Saatnya untuk berlari!

Oleh : Ahmad M. Alawi


       Masa remaja disebut sebagai masa peralihan antara masa anak-anak dan masa dewasa, sering pula disebut sebagai masa ‘semu-dewasa’, artinya, masa remaja itu adalah masa perkembangan menuju kedewasaan dan belumlah bisa dikatakan dewasa secara utuh. (halah, dari tadi muter mulu)

       Di kultur kemasyarakatan Indonesia dan kultur dunia secara luas, masa remaja normalnya diisi dengan kegiatan belajar alias se-ko-lah. Yup, sekolah!  (apa seh sekolah?) secara resminya, oxford dictionary menyebutkan sekolah adalah an educational institution or a group of artists, philosopher, etc sharing similar idea, give intellectual or moral instruction to teach. (apaan?!)
       Jelas gak paham.

       Pokoknya sekolah ya sekolah, tempat kita belajar. Tempat dapat tugas, tempat ngumpul ama temen, tempat ngerumpi, tempat nyontek waktu ulangan, tempat makan jajan sembunyi-sembunyi pas pak berewok   ngejelasin materi, tempat perang-perangan kalo gak ada guru yang ngisi kelas, dan-yang paling hebat-sekolah adalah tempat nyari pacar! Wow. ^0^ betapa hebat arti sekolah :D

       Intinya, sekolah adalah tempat kita berkembang. Sekolah dalam prosesnya telah menjadi tempat perkembangan seorang remaja dengan segala jungkir-baliknya. Titik.


       Semua kegiatan remaja kebanyakan berada di sekolah (apalagi yang full-school), itulah kenapa selain berfungsi sebagai tempat pengajaran, sekolah juga sebagai tempat pembentukan karakter seorang remaja.

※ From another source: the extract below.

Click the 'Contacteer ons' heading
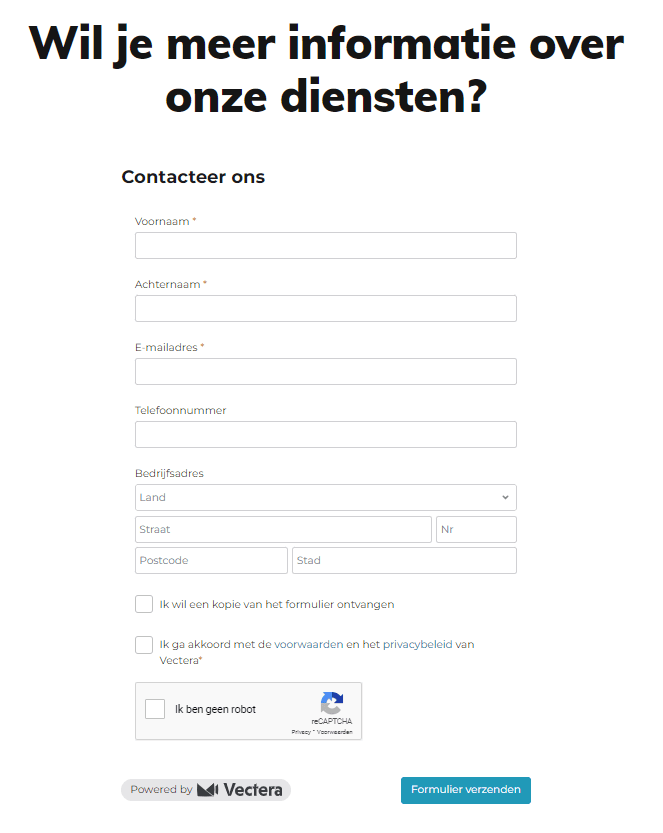 [193, 177]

       Sekolah punya berbagai tingkatya sesuai umur dan kemampuan belajar serta kurikulum juga tanggal pertama masuk sekolah bagi seseorang, mencakup PAUD; TK; SD; SMP; SMA. Karna objek kita adalah remaja, SMA adalah tingkat sekolah yang menjadi bahasan.

       Seperti yang sudah kita ketahui, masa SMA adalah salah satu dari masa sekolah ini. Di kalangan public (public remaja, Al) masa SMA juga punya banyak julukan, mengambil karakteristik warna seragam umum SMA yang atasannya putih dan bawahannya abu-abu, masa SMA dinamai dengan ‘masa putih abu-abu’.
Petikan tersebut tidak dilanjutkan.